• [YOUR GOAL]
Transcribe exactly, and only, the lines that run from the one containing "Where should I click to: Click the green" through the end of the records.

• [GIVEN ENTRIES]
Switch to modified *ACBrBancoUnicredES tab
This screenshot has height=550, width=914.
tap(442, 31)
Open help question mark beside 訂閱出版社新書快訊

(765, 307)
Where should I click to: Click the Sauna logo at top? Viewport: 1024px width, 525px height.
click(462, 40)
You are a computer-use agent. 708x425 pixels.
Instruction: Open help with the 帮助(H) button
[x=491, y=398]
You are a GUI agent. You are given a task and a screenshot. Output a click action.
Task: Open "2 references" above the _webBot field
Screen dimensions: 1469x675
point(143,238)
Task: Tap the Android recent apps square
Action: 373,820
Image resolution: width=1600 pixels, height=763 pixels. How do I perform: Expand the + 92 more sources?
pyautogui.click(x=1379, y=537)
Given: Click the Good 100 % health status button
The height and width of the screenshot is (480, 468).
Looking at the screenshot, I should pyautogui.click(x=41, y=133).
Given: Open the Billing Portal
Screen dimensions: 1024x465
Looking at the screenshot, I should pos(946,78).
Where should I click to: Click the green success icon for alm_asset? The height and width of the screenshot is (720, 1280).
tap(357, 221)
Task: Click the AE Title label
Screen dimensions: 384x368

• [RESPONSE AREA]
Where should I click to: Click the green success icon for alm_asset? The height and width of the screenshot is (720, 1280).
tap(357, 221)
Task: Click the AE Title label
Screen dimensions: 384x368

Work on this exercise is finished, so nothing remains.